FDA Updates for the Week of July 17, 2023
FDA Updates for the Week of July 17, 2023 unknown
FDA Approves Novel Therapy for Newly Diagnosed AML.
The FDA has approved Daiichi Sankyo’s Vanflyta (quizartinib) to treat adult patients with newly diagnosed acute myeloid leukemia (AML). It is indicated to be used in combination with standard cytarabine and anthracycline induction and cytarabine consolidation, and as maintenance monotherapy following consolidation chemotherapy. Vanflyta is oral inhibitor of FLT3, and it specifically targets FLT3-ITD mutations, which drive cancer growth and contribute to increased risk of relapse and shorter overall survival.
Vanflyta will be available by prescription in the coming weeks. The wholesale acquisition cost (WAC) is $546.00 per tablet for both the 17.7 mg and 26.5 mg dose — or $199,290 annually. A spokesperson for Daiichi Sankyo said the price reflects the clinical innovation and potential therapeutic benefit for newly diagnosed FLT3-ITD positive AML across three phases of treatment – induction, consolidation and maintenance in patients without transplant.
Vanflyta is approved with a boxed warning for QT prolongation (which increases the risk of arrhythmia), torsades de pointes (a type of abnormal heart rhythm) and cardiac arrest. Treatment emergent QT interval prolongation events of any grade in the QuANTUM-First trial were reported in 14% of patients who received Vanflyta, including 3.0% who experienced a grade 3 or 4 event.
FDA Approves Postexposure Anthrax Vaccine
The FDA has approved Cyfendus (formerly known as AV7909), an anthrax vaccine developed by Emergent BioSolutions.
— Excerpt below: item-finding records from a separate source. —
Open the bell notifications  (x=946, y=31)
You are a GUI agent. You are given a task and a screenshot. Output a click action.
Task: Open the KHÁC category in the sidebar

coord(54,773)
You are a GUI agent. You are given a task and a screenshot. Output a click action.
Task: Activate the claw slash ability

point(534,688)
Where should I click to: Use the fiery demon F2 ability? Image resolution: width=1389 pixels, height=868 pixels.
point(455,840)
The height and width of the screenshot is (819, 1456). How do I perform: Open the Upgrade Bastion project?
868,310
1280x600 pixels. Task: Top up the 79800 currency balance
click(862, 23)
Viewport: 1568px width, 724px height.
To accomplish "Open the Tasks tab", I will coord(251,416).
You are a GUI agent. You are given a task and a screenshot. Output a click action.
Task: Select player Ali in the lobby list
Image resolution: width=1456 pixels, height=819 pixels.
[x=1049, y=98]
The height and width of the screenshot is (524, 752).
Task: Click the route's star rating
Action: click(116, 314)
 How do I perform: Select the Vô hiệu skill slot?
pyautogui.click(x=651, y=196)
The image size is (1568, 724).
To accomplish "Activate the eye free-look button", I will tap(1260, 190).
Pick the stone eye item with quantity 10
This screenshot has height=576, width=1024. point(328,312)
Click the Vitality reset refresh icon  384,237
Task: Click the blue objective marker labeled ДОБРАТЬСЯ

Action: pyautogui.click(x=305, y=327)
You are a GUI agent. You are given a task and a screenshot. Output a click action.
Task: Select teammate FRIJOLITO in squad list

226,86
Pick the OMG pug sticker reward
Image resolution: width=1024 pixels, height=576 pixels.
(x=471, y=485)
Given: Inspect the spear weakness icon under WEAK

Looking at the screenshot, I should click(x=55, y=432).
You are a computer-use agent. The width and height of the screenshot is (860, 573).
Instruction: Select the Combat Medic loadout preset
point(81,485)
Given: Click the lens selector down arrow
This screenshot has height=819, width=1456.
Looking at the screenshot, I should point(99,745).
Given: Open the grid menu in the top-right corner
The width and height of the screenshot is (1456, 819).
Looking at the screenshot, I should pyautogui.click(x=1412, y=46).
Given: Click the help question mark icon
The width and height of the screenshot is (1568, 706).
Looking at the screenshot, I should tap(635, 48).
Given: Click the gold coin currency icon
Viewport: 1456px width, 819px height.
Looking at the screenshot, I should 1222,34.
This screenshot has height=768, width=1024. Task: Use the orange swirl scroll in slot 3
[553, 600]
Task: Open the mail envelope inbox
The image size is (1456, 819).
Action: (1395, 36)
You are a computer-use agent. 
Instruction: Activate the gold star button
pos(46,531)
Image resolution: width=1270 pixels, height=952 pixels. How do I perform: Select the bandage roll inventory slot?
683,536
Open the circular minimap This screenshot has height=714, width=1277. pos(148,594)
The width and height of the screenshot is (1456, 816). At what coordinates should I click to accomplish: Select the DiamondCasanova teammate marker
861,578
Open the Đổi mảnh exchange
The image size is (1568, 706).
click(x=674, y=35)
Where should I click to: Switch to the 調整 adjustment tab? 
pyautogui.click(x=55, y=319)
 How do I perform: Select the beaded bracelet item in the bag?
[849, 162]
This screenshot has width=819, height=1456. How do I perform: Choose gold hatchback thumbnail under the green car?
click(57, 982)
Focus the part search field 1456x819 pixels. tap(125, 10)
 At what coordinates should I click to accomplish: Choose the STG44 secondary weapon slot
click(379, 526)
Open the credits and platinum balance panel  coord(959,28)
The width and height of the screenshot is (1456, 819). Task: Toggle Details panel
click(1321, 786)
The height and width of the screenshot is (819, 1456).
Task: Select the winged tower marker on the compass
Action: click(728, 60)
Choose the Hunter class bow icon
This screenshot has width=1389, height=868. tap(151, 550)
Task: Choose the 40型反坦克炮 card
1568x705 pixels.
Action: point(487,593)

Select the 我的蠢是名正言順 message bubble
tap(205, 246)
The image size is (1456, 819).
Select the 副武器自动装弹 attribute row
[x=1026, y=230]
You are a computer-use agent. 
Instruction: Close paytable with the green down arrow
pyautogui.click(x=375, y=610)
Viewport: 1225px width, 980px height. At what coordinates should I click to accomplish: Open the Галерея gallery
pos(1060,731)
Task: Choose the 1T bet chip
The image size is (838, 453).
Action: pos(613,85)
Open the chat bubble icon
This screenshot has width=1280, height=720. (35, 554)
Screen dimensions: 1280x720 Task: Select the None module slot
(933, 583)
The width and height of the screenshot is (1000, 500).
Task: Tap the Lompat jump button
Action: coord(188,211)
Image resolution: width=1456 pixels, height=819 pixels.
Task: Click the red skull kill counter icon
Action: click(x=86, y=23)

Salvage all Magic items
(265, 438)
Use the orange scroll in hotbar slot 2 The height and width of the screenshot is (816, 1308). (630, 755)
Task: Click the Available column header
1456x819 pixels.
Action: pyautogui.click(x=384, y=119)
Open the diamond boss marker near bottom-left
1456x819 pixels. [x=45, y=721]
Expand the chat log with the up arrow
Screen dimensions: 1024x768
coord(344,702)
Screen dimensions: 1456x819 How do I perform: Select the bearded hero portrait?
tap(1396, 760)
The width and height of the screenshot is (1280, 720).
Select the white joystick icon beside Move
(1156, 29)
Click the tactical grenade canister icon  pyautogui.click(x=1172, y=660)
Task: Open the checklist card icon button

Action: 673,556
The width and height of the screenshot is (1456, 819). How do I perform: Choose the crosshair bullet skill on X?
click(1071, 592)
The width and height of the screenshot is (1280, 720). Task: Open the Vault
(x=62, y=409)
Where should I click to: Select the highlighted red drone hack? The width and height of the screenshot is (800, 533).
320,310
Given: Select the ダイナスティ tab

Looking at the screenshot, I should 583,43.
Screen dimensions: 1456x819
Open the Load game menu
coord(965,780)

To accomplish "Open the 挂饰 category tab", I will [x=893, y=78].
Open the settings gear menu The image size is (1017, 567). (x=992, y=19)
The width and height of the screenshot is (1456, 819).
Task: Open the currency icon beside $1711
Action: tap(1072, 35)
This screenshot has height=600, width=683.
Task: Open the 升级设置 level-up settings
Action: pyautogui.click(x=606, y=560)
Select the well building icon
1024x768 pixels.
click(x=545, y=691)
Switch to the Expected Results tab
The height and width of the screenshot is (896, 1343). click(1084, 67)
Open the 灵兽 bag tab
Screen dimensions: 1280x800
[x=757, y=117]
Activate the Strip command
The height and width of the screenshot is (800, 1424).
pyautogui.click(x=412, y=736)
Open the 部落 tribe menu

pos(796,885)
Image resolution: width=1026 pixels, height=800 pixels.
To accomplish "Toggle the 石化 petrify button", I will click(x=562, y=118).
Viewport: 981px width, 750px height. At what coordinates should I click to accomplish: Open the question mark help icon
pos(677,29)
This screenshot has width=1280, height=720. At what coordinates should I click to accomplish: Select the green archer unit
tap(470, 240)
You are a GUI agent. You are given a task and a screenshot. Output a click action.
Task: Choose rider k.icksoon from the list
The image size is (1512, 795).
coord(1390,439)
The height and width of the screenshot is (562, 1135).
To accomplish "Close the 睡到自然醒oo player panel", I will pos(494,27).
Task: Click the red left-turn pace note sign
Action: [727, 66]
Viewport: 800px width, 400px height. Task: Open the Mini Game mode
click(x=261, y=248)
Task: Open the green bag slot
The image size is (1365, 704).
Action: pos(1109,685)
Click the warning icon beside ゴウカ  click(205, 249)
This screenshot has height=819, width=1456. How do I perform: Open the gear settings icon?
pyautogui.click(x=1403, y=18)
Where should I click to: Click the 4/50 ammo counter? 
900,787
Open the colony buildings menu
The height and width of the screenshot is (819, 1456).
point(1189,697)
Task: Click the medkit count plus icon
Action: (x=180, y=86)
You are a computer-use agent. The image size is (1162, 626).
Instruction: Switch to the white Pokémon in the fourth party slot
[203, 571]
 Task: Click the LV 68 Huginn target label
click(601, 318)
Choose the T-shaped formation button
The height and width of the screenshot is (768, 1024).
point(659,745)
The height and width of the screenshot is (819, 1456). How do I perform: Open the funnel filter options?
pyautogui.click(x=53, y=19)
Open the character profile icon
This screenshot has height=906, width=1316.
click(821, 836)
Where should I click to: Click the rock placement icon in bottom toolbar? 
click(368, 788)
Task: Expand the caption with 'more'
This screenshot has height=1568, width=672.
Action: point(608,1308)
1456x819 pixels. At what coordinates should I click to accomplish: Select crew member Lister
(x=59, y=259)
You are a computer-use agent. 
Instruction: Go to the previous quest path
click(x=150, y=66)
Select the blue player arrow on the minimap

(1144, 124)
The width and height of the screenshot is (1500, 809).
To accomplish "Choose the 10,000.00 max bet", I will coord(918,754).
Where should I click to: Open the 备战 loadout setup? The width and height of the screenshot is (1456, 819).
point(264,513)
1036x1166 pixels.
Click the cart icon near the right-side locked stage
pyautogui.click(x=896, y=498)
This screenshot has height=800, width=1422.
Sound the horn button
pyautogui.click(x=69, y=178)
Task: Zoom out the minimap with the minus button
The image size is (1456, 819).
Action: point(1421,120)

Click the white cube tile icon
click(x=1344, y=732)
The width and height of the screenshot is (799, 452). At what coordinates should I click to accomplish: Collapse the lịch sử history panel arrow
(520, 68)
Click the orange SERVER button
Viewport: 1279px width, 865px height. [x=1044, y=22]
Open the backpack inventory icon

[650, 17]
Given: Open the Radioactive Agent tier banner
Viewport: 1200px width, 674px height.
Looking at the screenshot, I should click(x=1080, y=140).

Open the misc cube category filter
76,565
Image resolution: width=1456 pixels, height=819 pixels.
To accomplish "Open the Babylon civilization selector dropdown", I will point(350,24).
It is approved as a postexposure prophylaxis for people 18 through 65 years of age when given with antibacterial drugs.
Emergent has been providing the Cyfendus vaccine to the U.S. Department of Health and Human Services since 2019, under a pre-emergency use authorization status, and will continue to work with the U.S. government to transition to postapproval procurement.
Anthrax is a rare but serious infectious disease caused by gram-positive, rod-shaped bacteria known as Bacillus anthracis. It occurs naturally in soil and commonly affects domestic and wild animals around the world. Infection can cause inhalation, cutaneous, or gastrointestinal anthrax. Inhalation anthrax results from breathing in spores and has a high rate of mortality, according to the CDC.
Anthrax spores can be used as a biologic weapon. In 2001, anthrax was intentionally distributed through the mail, with 22 people being infected; five people died.
Cyfendus is comprised of anthrax vaccine adsorbed (AVA) and an additional adjuvant. It has been demonstrated that by using an additional adjuvant, two doses administered over 14 days provides protective levels of immune response.
FDA Clears First Monoclonal Antibody for RSV in Infants
The FDA approved Sanofi and AstraZeneca’s Beyfortus (nirsevimab-alip) to prevent respiratory syncytial virus (RSV) lower respiratory tract disease in newborns and infants born during or entering their first RSV season, and for children up to 24 months of age who remain vulnerable to severe RSV disease through their second RSV season.
The companies plan to make Beyfortus available in the United States ahead of the upcoming 2023-2024 RSV season. Sanofi has not yet set a price for Beyfortus. The company said its goal is to “work closely with payers and authorities to determine an appropriate price point based on cost-effectiveness and implementation in all infants.”
FDA Decision on Donanemab for Alzheimer’s Expected by End of Year
Eli Lilly has completed its FDA submission for full approval of donanemab to treat patients with early Alzheimer’s disease. Regulatory action expected by end of year. A Lilly spokesperson would not provide a specific date but was confident about the timeline.
The submission is supported by data from the phase 3 TRAILBLAZER-ALZ 2 study. Full results from the trial show that donanemab slowed cognitive and functional decline in people with early symptomatic Alzheimer’s disease. Almost half of participants at earlier stage of disease on donanemab had no clinical progression at one year. Additionally, analyses of patients at earliest stage of the disease had even greater benefit, with 60% slowing of decline compared with placebo. The data were shared at the 2023 Alzheimer’s Association International Conference and also published in the Journal of the American Medical Association.